We stop CPR again. Still nothing on the monitor. How long now? Ten minutes since we arrived. Plus five minutes for us to get here.Plus however long he was in the water before he was found.
What now? We have tried everything and nothing has worked. We talk quietly among ourselves. At some point hope has to give way to futility and we are now very close to that point. How do you tell the parents that you are sorry but their boy is dead?
A fourth (and final) dose of drugs and more CPR. We wait and watch. Something shows on the monitor as the heart finally starts. Slow and erratic – please don’t stop.
One of the paramedics can feel a strong pulse and other monitors tell us blood and oxygen are now flowing around his little body. But it has taken a long time for his heart to start – was it too long? Apart from a pulse, the boy shows no sign of life. We wouldn’t expect anything else yet. It is far too early for him to wake up. And he possibly never will.
We transfer the boy on to a stretcher and out to the waiting ambulance. Over short distances the ambulance is faster than the helicopter. I dial the “Batphone” [an emergency phone which is always answered immediately] at The Children’s Hospital at Westmead so they can prepare for us. Even through the phone I sense the thoughts of the nurse – not another drowning!
A 10-minute ride in the ambulance. The heart keeps beating strongly.Not much else to do now. I contemplate a life lost and a family in grief. Why does this keep happening over and over again?
We arrive at the hospital. Perhaps 20 staff waiting in the resuscitation room. We hand over care to them and then start packing away our gear. I notice the parents in a corner. The mother is sitting crying while the father paces around in anguish and looks like he will collapse. They face a long wait.
They are told things are very serious, but there is a chance. There are no tests that can predict the future. Only time will tell.
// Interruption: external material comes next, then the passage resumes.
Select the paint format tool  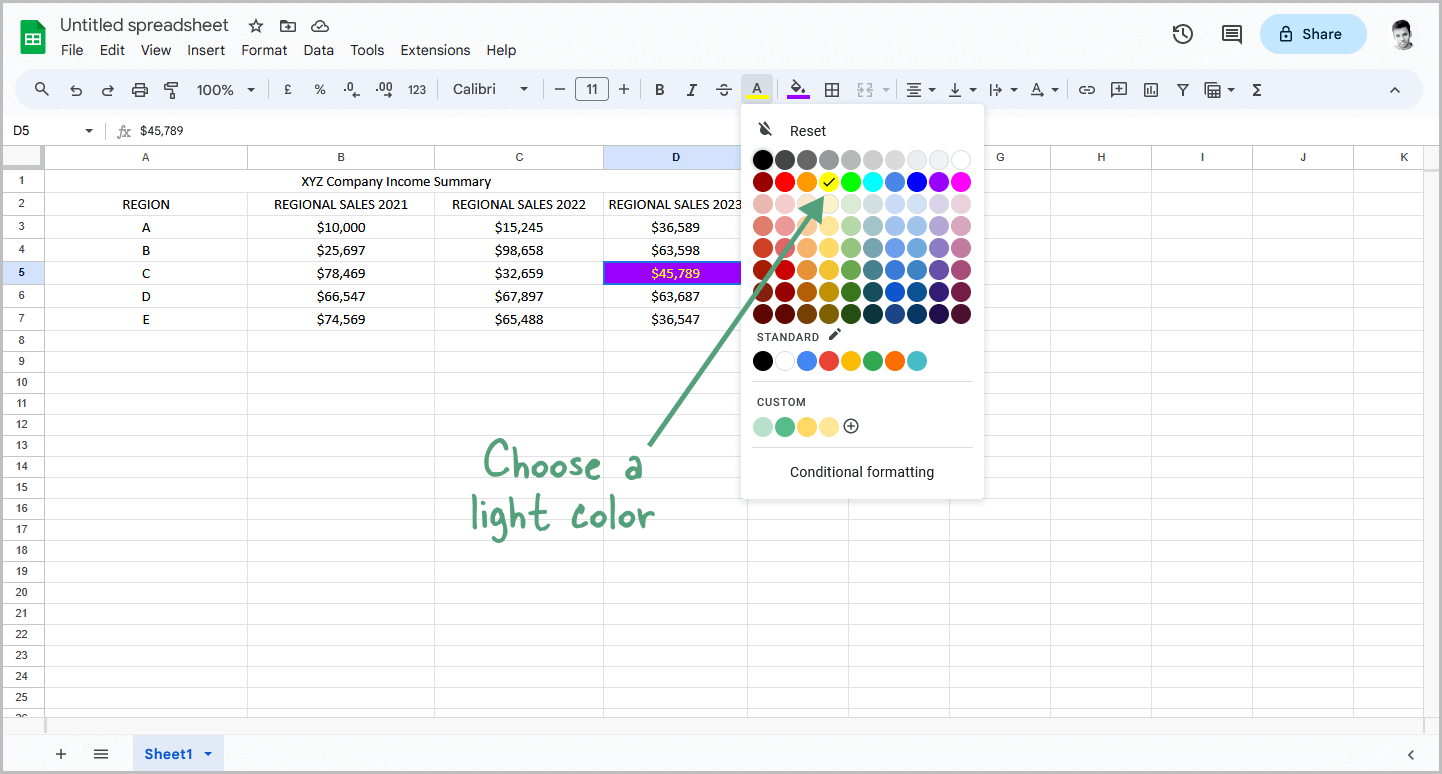[171, 89]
It will probably be several days before they know whether he will live or die. And if he lives, longer still until they know whether life will be good. Will their boy still be able to walk and talk and play? One hell of a wait.
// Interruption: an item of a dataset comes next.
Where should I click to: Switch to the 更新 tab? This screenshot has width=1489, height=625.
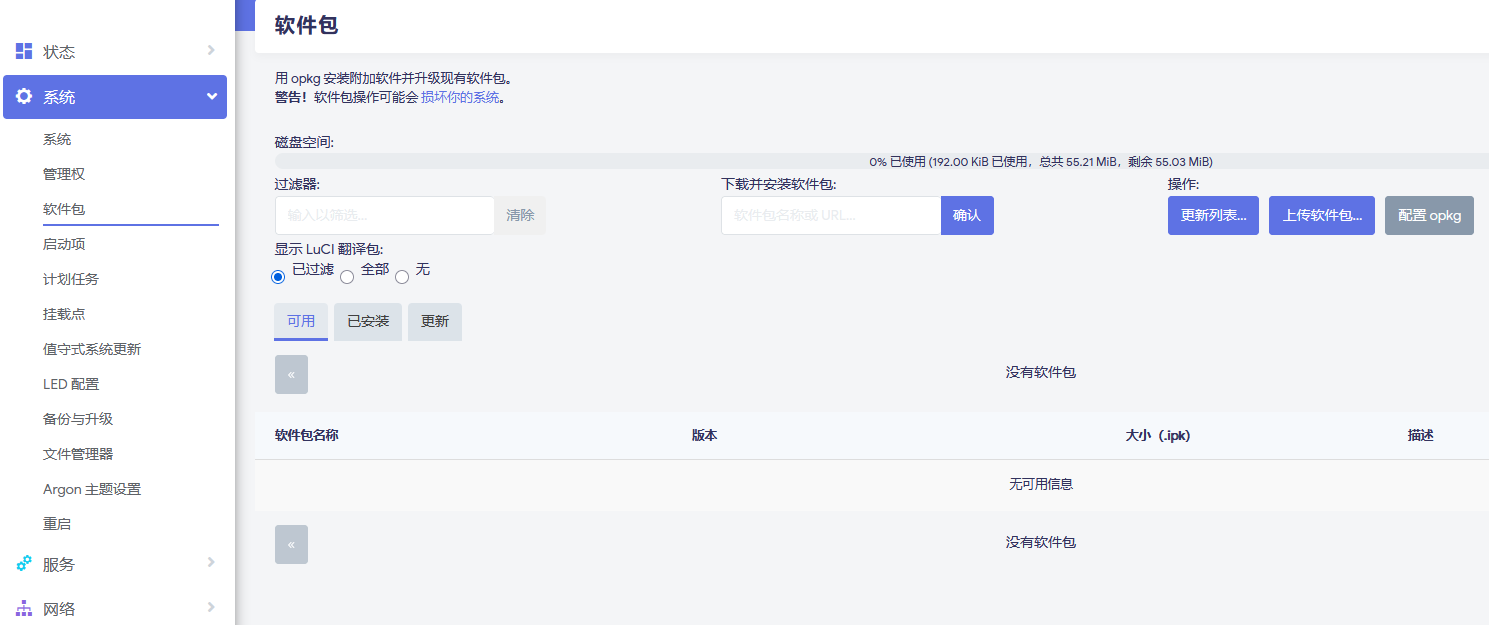(x=435, y=322)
After we have finished, all the paramedics involved join us at the helicopter base behind the hospital. There is a mix of older, experienced paramedics and younger officers for whom this was their first drowning. Sadly it will not be their last. After such a case it helps if staff have an opportunity to wind down and discuss what they saw, did and felt.
They need to understand this experience will live with them for a long while to come and that it is quite normal to be affected by it.
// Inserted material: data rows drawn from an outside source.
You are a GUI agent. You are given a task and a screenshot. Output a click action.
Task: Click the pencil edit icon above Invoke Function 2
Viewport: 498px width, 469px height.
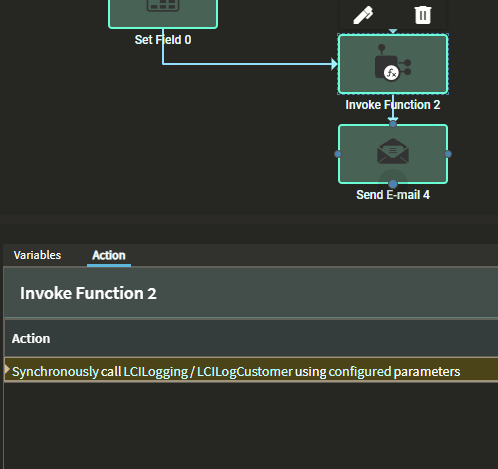363,15
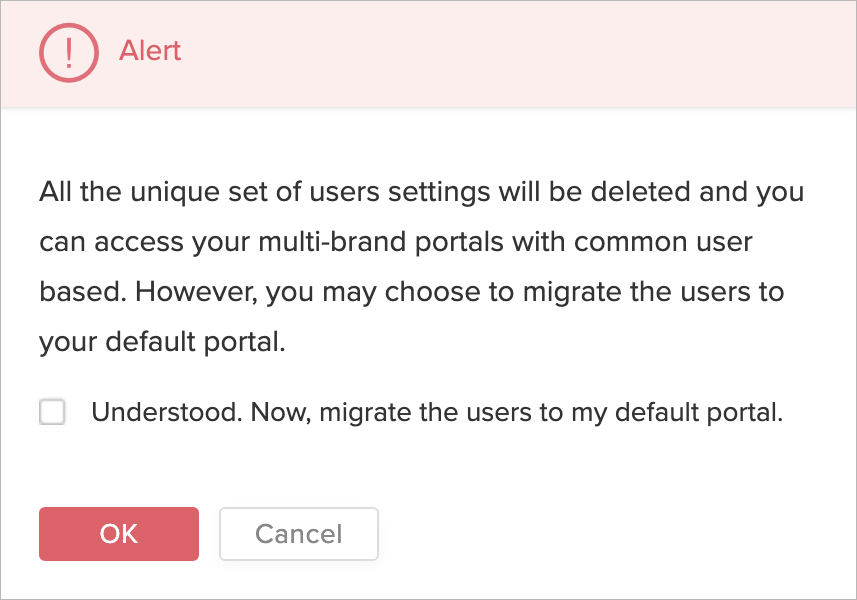Click the "Alert" title text
857x600 pixels.
click(x=150, y=51)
At home that night I lay awake, replaying what happened. I hope the boy will make a miraculous recovery. I think of the parents keeping a bedside vigil throughout the days and nights ahead.
I visited the child in hospital several days later. He has lived but has brain damage.
When people hear of a child drowning, often their first thought is to blame the parents and to think that they must be irresponsible for this to have happened. Perhaps this belief is a mechanism that helps reassure parents that such a fate will never befall them. But this isn’t usually the case.
I met the parents several times over the next few weeks and they seemed like good, responsible people. Dad had worked that day and had come home to look after the children so Mum could get a few hours sleep before she worked a night shift.
A normal family with both parents working and a few kids – like millions of other families around the country.
It can be difficult to supervise a family of kids – they are so quick and you can’t be everywhere. This tragedy arose from a momentary oversight, not because of bad parents. It can happen so quickly.
There are always a lot of victims when a child drowns. Someone will feel responsible for years to come. Marriages will often end in divorce due to the intense guilt and blame. Siblings will miss their little brother or sister, they will struggle to understand what happened and they will wonder why family life has forever changed.
And to anyone who thinks this can’t happen to them, please understand that the parents of every drowned child once believed this too.